* **Problem to solve**: Write out the data exactly as given, dropping every picture.
Data to process START
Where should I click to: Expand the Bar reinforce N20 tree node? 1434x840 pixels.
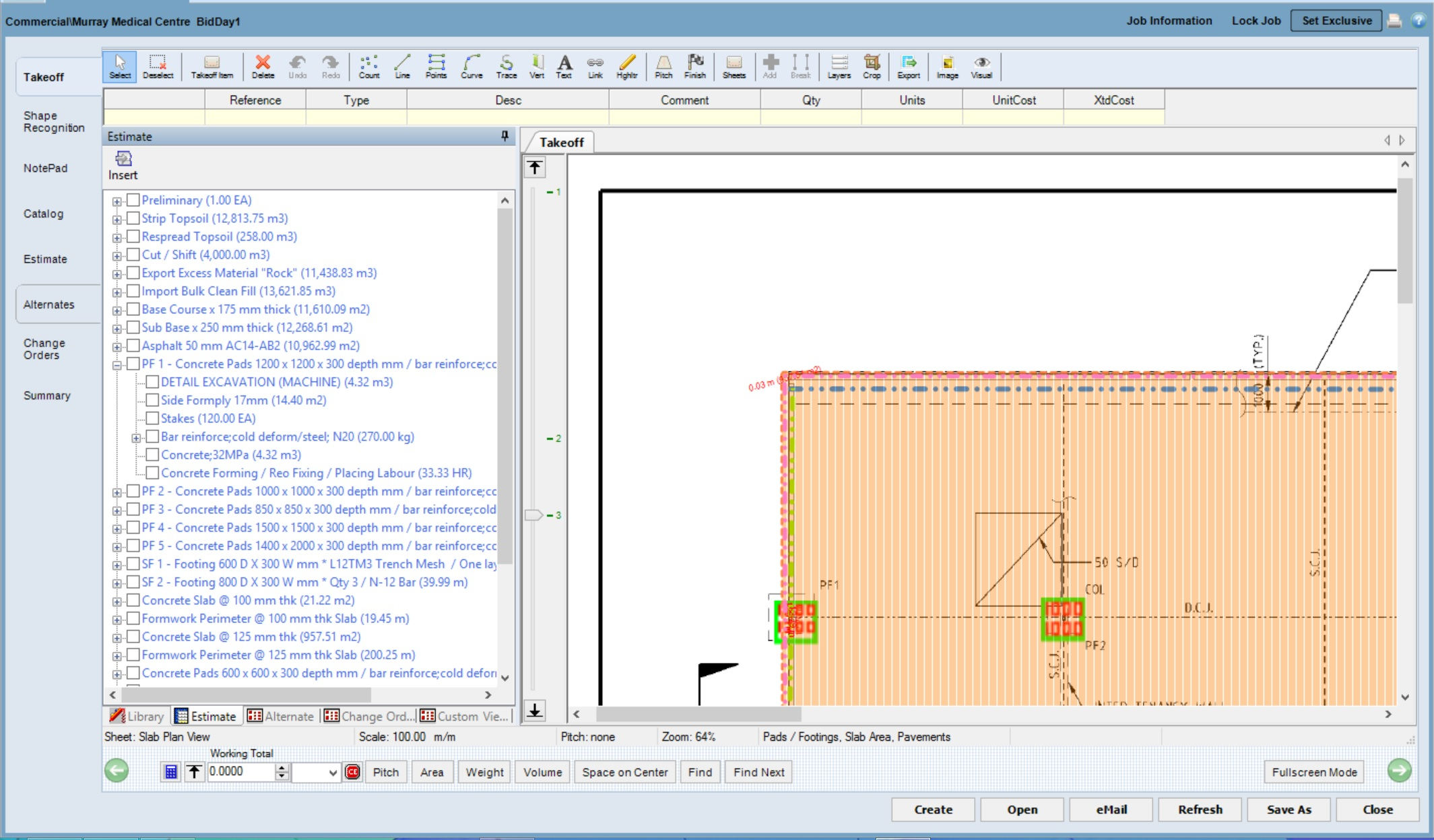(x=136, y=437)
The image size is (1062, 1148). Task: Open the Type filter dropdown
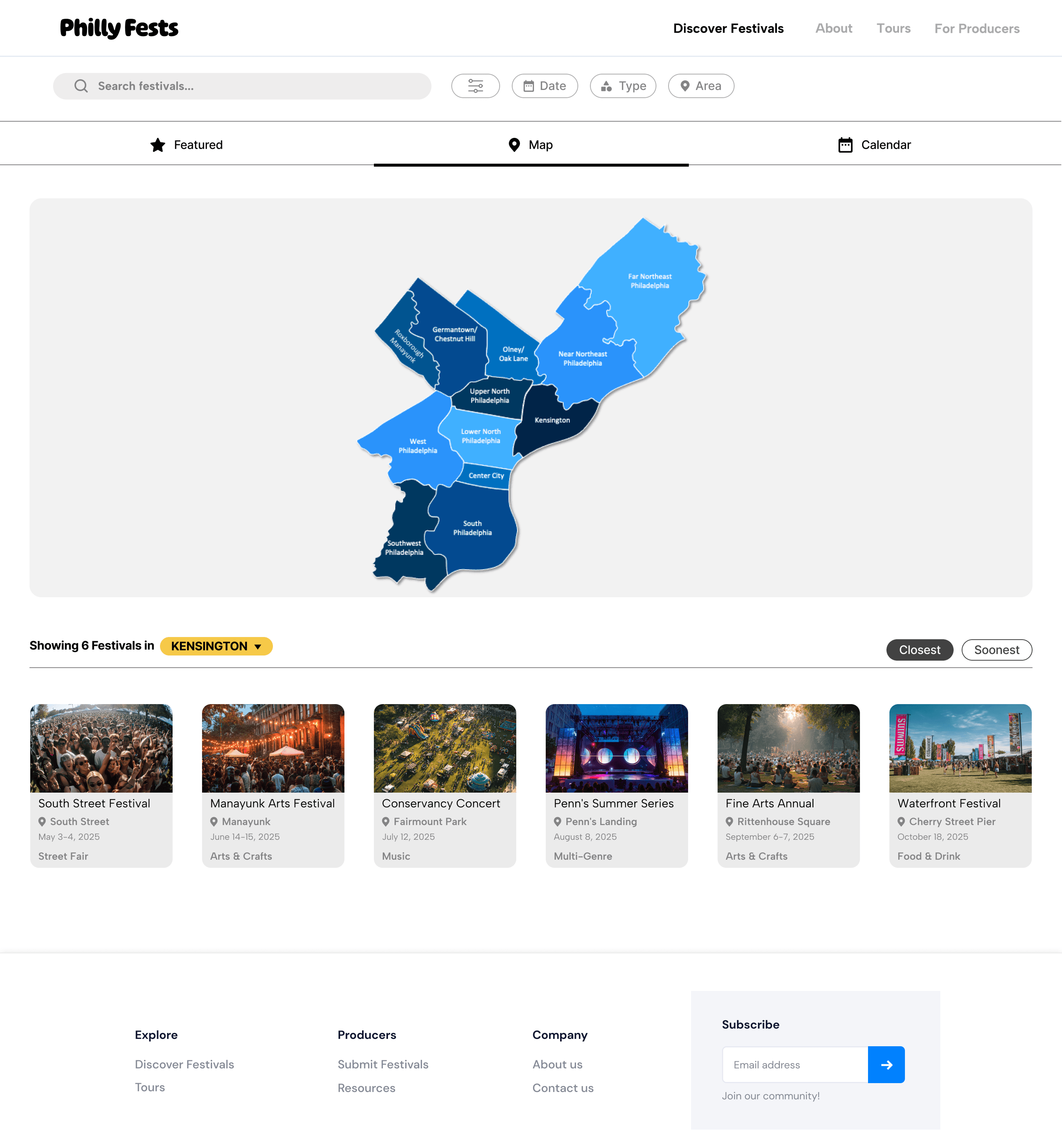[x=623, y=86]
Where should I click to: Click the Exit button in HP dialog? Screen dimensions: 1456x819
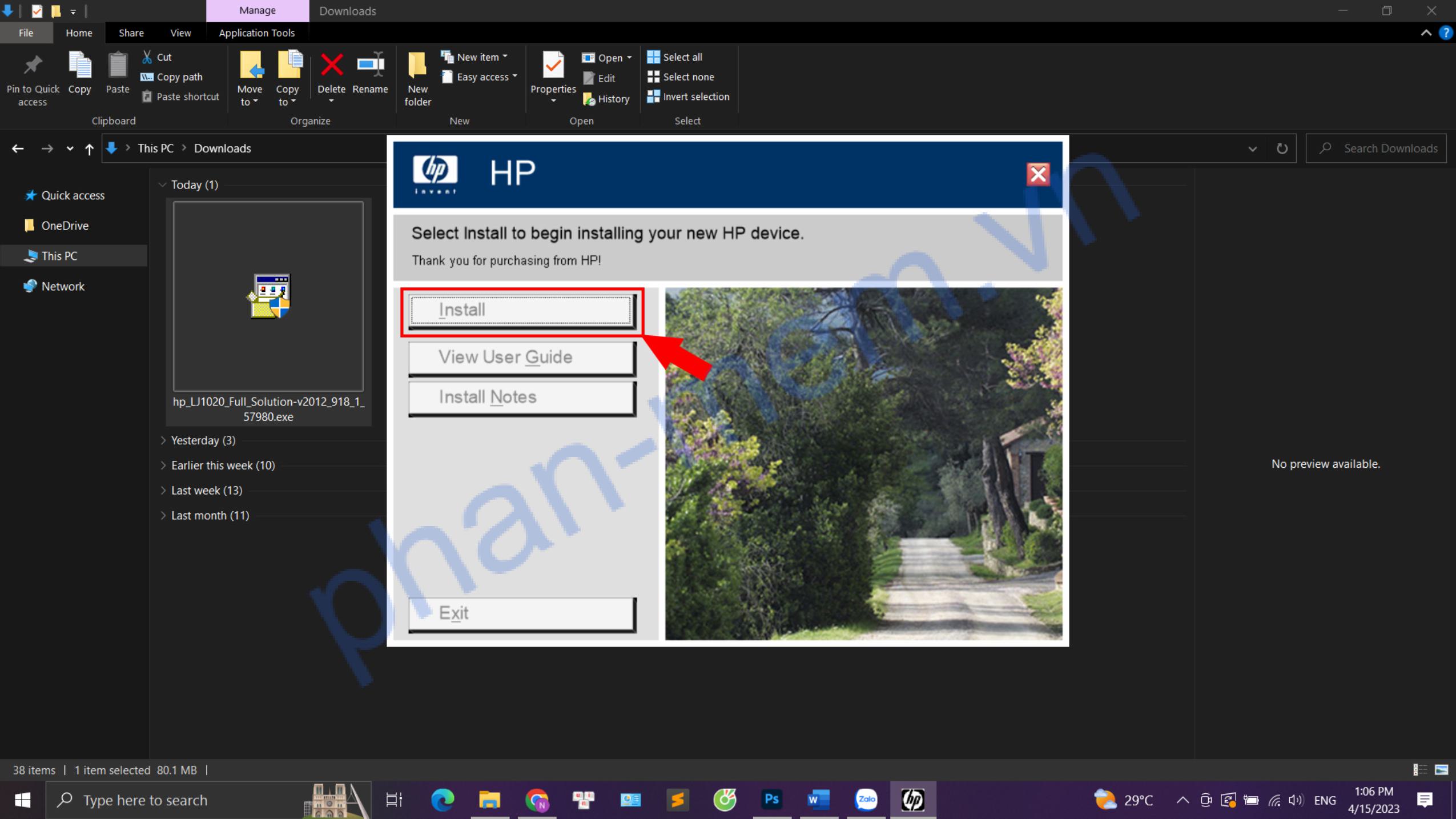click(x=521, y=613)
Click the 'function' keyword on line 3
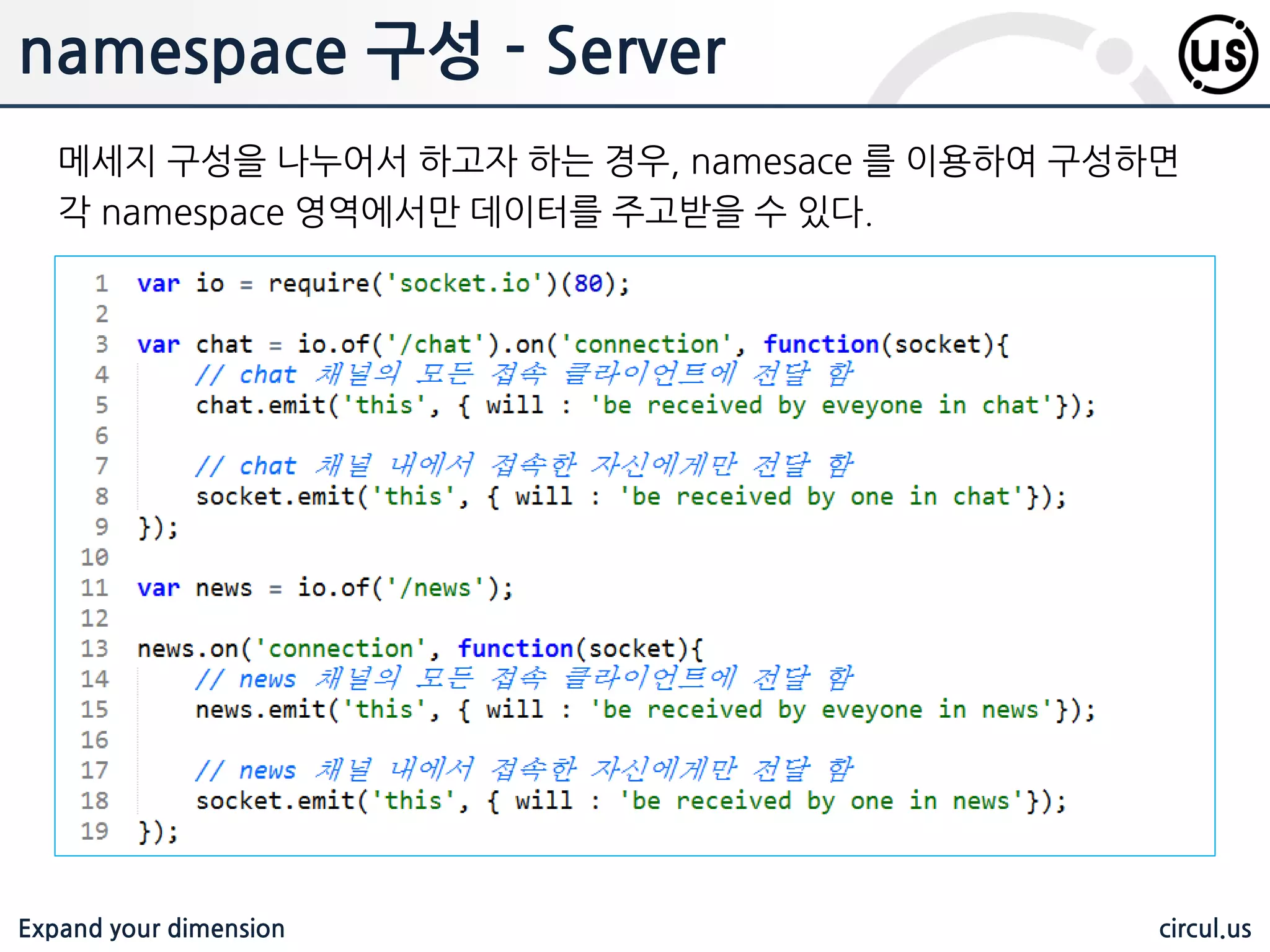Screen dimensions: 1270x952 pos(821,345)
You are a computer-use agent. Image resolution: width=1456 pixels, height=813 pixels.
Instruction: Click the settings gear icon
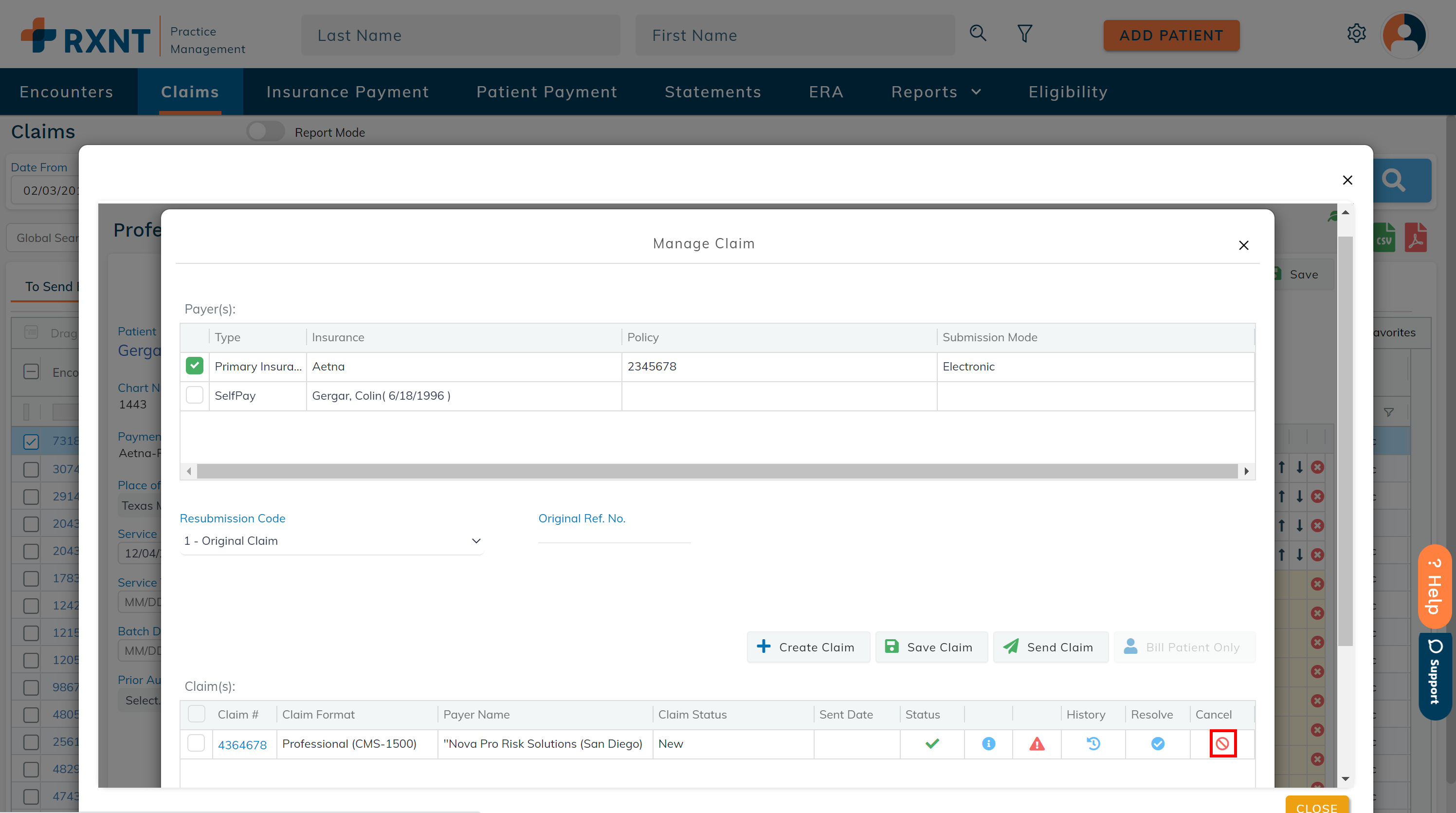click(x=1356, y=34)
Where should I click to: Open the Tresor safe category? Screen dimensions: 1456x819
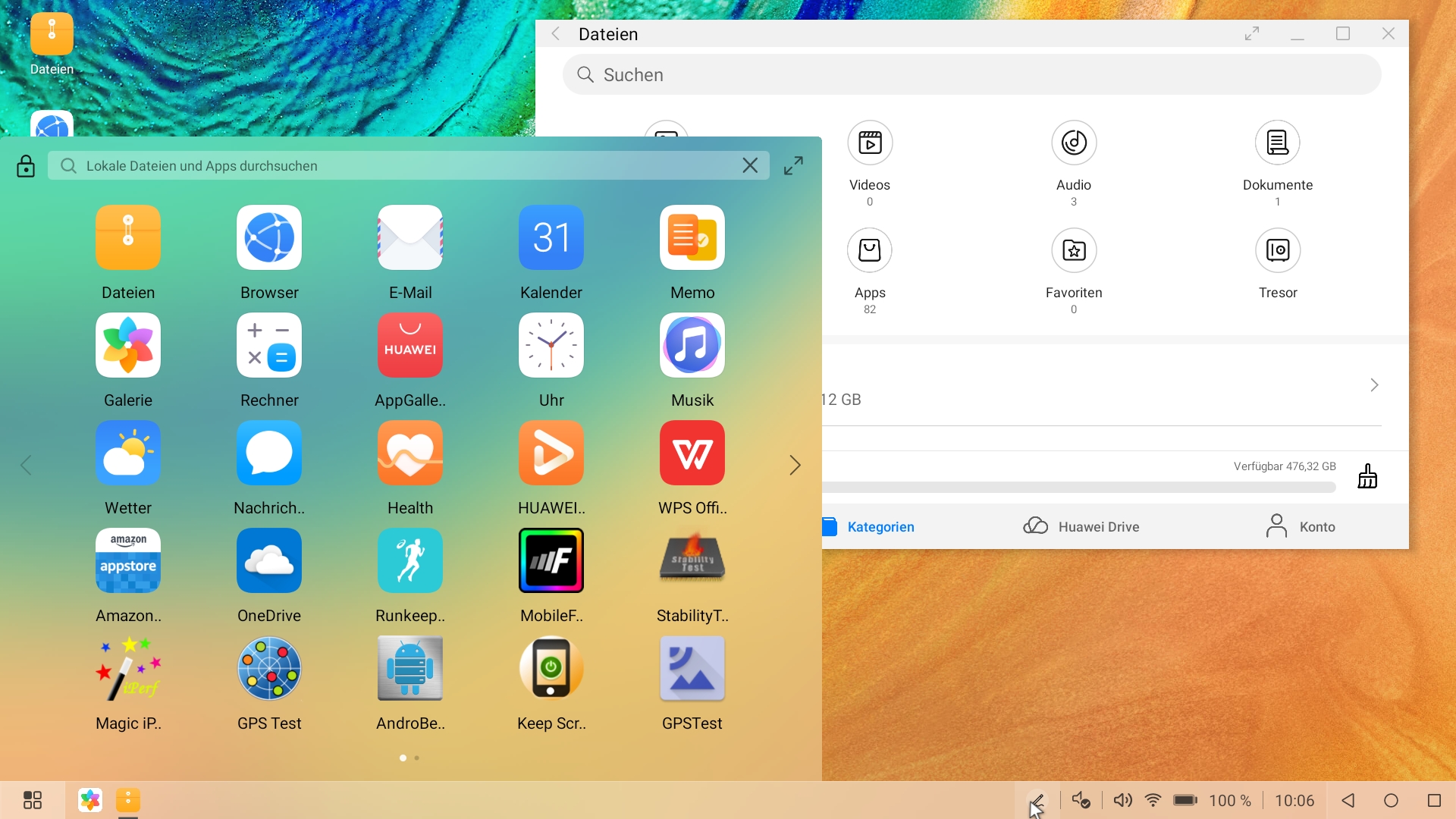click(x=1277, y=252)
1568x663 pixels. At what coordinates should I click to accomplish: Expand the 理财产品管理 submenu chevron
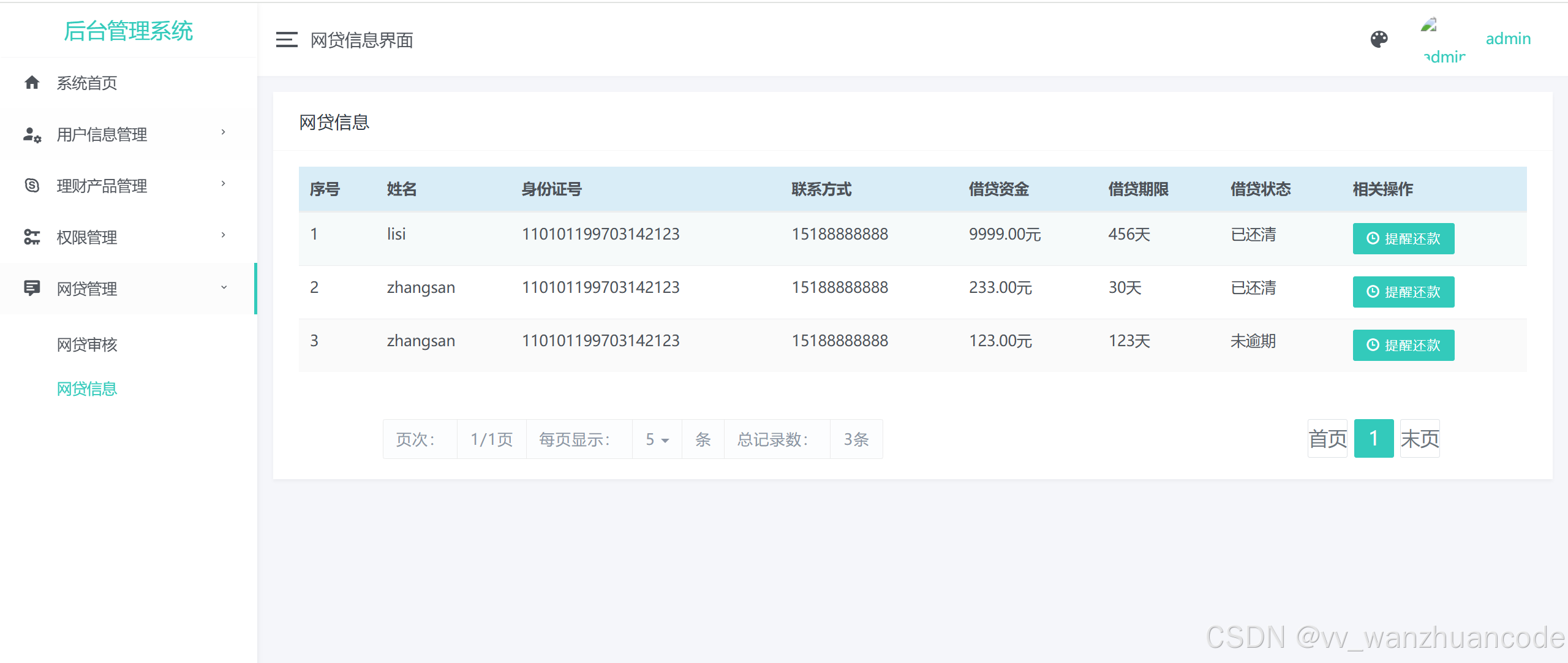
Data to process END
* **Output for this task**:
Where should I click to: Expand the Bar reinforce N20 tree node? 1434x840 pixels.
(x=136, y=437)
The image size is (1062, 1148). Task: Open the Type filter dropdown
[x=623, y=86]
Where should I click to: Click the Exit button in HP dialog? Screen dimensions: 1456x819
click(x=521, y=613)
Click the 'function' keyword on line 3
Screen dimensions: 1270x952 pos(821,345)
You are a computer-use agent. Image resolution: width=1456 pixels, height=813 pixels.
Instruction: Click the settings gear icon
click(x=1356, y=34)
Where should I click to: Open the Tresor safe category? Screen dimensions: 1456x819
click(x=1277, y=252)
1568x663 pixels. At what coordinates should I click to accomplish: Expand the 理财产品管理 submenu chevron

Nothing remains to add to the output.